## DATA FOR THIS EXERCISE
....
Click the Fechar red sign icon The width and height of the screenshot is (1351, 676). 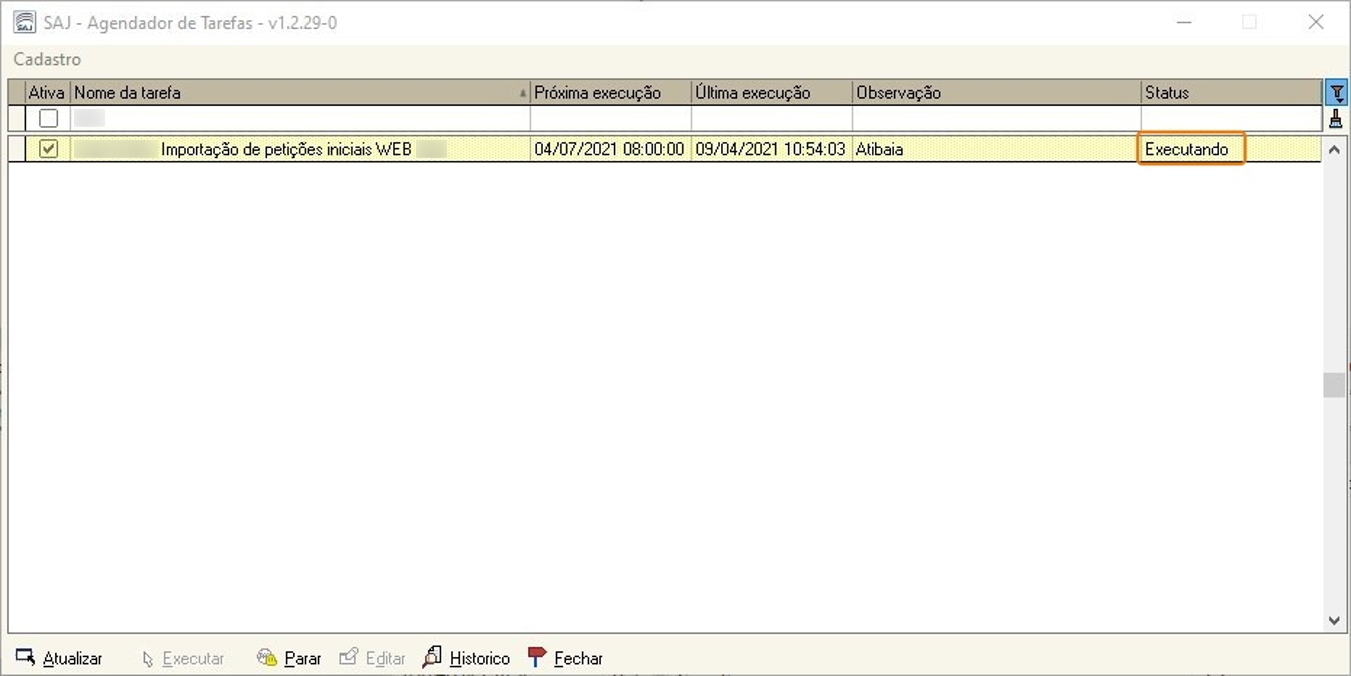[x=537, y=657]
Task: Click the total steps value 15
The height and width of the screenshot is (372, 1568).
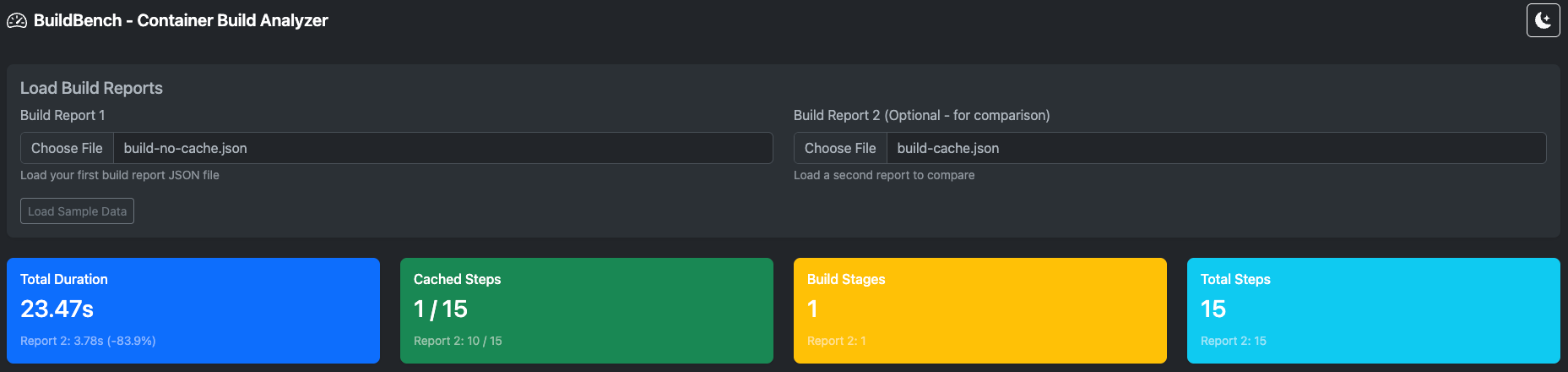Action: click(1213, 309)
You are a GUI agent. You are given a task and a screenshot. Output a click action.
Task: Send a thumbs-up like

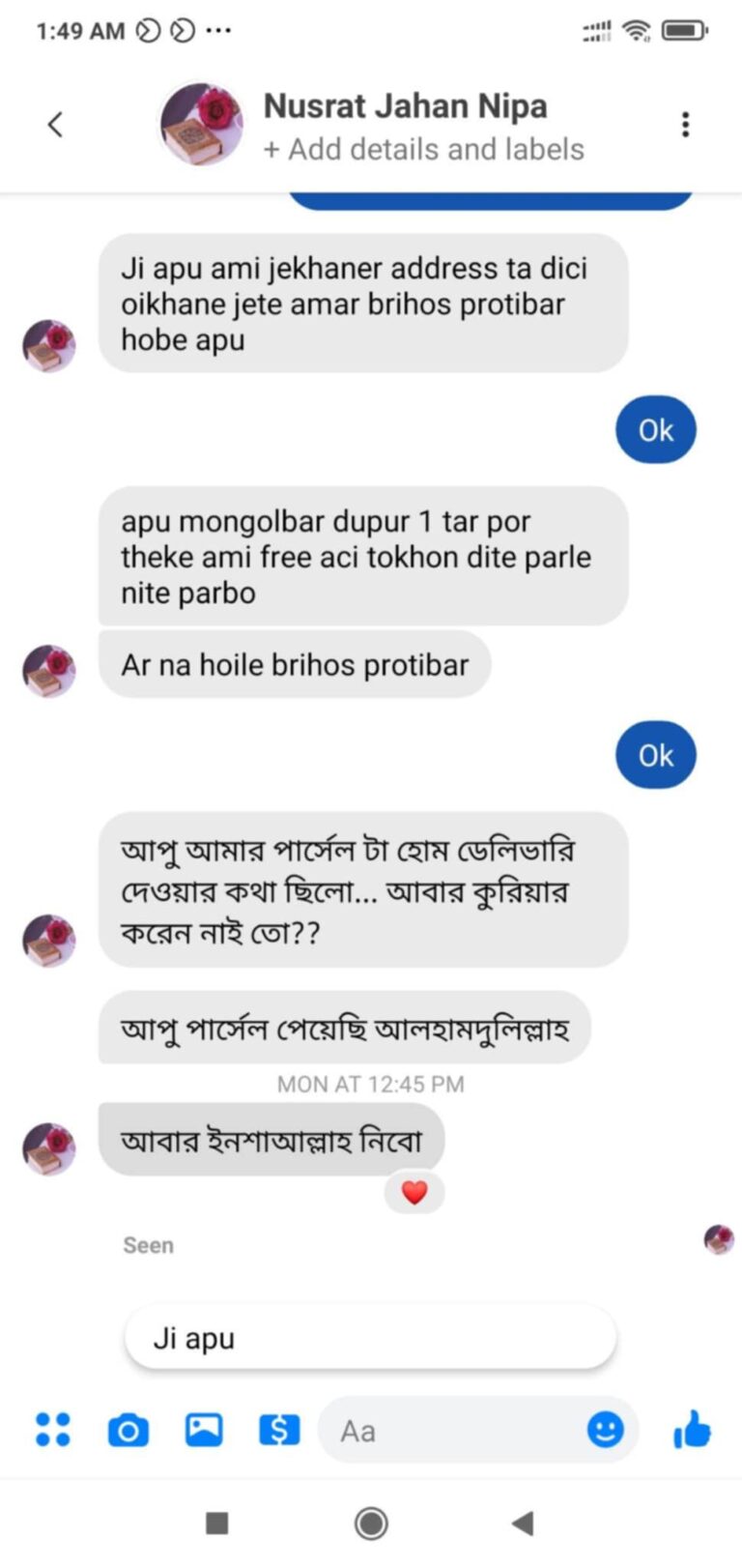click(692, 1429)
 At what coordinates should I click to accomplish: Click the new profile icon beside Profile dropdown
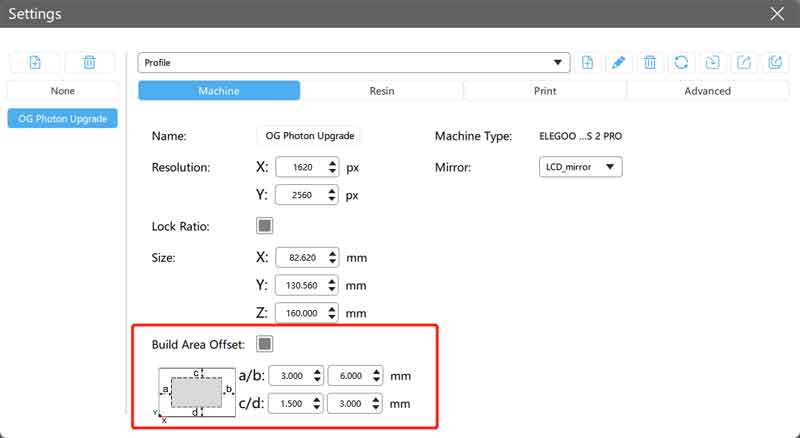[x=587, y=62]
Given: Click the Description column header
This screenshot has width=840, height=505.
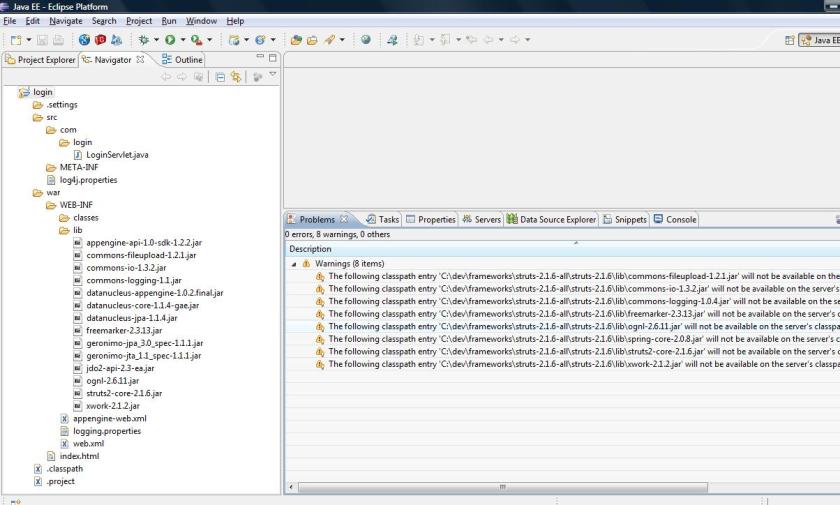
....
## EXERCISE REQUIREMENTS
Beginning at the line with "Task: Click the total steps value 15" and ending at the last line of the listing above, retype each line exactly, including those two lines. Leave the pictures out.

## EXERCISE RESULT
Task: Click the total steps value 15
The height and width of the screenshot is (372, 1568).
Action: click(1213, 309)
You are a GUI agent. You are given a task and a screenshot. Output a click action.
Task: Send a thumbs-up like

click(692, 1429)
 At what coordinates should I click to accomplish: Click the new profile icon beside Profile dropdown
[x=587, y=62]
Given: Click the Description column header
This screenshot has width=840, height=505.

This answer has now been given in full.